Now, taste experts from Deakin University’s Centre for Advanced Sensory Science (CASS) have revealed there’s a scientific reason behind why chocolate goodies are so hard to resist.

CASS director Professor Russell Keast said chocolate met the “quinella of bliss” — just the right combinatio­n of sugar and fat.

“Sugar activates sweet taste which is satisfying and drives consumptio­n, while fat is high in energy and increases chocolate’s eating pleasure with ideal melting mouthfeel characteri­stics consumers appreciate,” Prof Keast said. “There’s no naturally occurring food that combines fats and sugars; there is no chocolate tree. So in evolutiona­ry terms our brains are going ‘Wow, fantastic, consume more’.

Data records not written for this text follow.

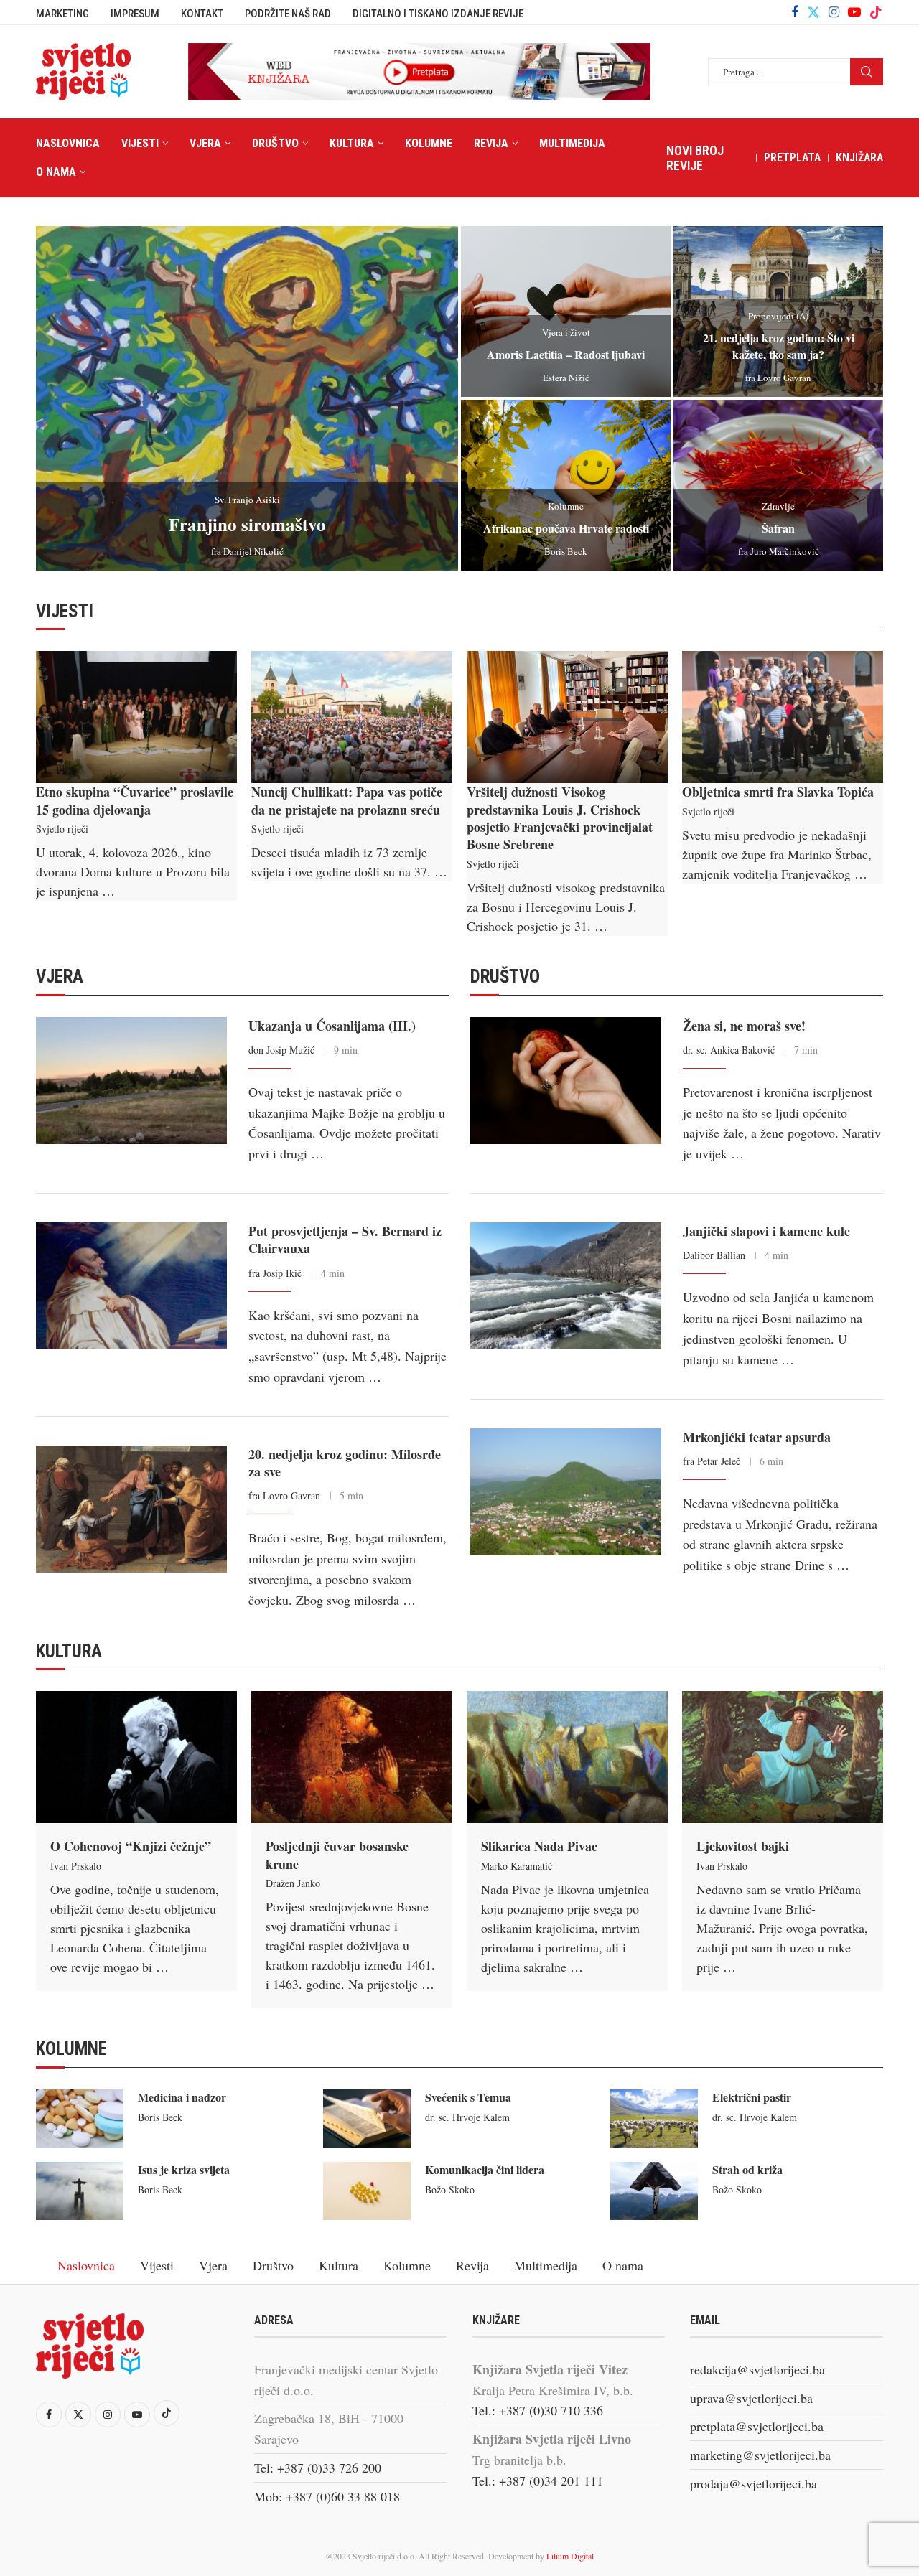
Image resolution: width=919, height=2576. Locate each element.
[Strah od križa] (654, 2191)
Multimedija (572, 143)
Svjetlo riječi (62, 828)
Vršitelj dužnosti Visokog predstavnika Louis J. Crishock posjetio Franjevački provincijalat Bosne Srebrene (560, 817)
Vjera (205, 143)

“The combinatio­n of these things leads to a strong positive liking for chocolate, and even if we eat too much and start to feel ill we easily forget this feeling, and the next time we have a chance to overindulg­e we do it again.”

Prof Keast said humans learnt to avoid foods that made them feel sick — but chocolate was different.

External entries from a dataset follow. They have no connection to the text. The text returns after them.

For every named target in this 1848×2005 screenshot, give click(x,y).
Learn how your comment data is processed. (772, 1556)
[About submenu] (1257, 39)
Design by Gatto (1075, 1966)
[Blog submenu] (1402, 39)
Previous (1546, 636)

“We can overcome the short-term overconsum­ption that makes us feel ill, because the high energy density is received positively by the body, so you just remember the joy of consumptio­n,” he said.

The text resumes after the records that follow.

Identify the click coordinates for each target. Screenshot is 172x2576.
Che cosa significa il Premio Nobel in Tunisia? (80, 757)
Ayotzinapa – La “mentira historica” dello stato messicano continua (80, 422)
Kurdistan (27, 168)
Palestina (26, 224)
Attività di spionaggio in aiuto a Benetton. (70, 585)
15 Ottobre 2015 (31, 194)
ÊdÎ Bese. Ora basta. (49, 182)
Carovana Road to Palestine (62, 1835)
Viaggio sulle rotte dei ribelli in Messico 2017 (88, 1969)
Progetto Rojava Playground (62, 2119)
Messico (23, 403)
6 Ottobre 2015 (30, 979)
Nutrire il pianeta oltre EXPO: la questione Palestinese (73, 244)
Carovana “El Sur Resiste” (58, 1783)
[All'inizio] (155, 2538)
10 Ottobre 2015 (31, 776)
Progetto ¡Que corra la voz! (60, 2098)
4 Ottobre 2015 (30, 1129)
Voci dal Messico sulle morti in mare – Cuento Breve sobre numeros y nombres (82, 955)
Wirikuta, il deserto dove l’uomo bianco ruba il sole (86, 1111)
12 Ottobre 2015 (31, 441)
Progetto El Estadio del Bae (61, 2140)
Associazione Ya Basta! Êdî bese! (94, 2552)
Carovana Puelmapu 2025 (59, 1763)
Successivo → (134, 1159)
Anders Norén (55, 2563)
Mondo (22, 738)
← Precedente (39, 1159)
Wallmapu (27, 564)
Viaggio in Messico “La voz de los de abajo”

“Some studies have further demonstrat­ed that sugar activates the opioid and dopaminerg­ic reward centres in the brain. I am not sure the extent we can call sugar addictive, but maybe for some people it is mildly addictive in this way.

“Then you add cultural factors on top of that. If that context is positive, the food often becomes special and positive. Chocolate plays an important role in many celebratio­ns across the globe, especially at Easter.”

Prof Keast’s CASS colleague Dr Gie Liem has written several academic papers on chocolate taste. He said the flavour mainly came from cocoa solids, but exactly how that developed was still not completely understood.

“Chocolate, like wine, starts with differing plant varieties and growing conditions and then requires elaborate processing to achieve the final product,” he said.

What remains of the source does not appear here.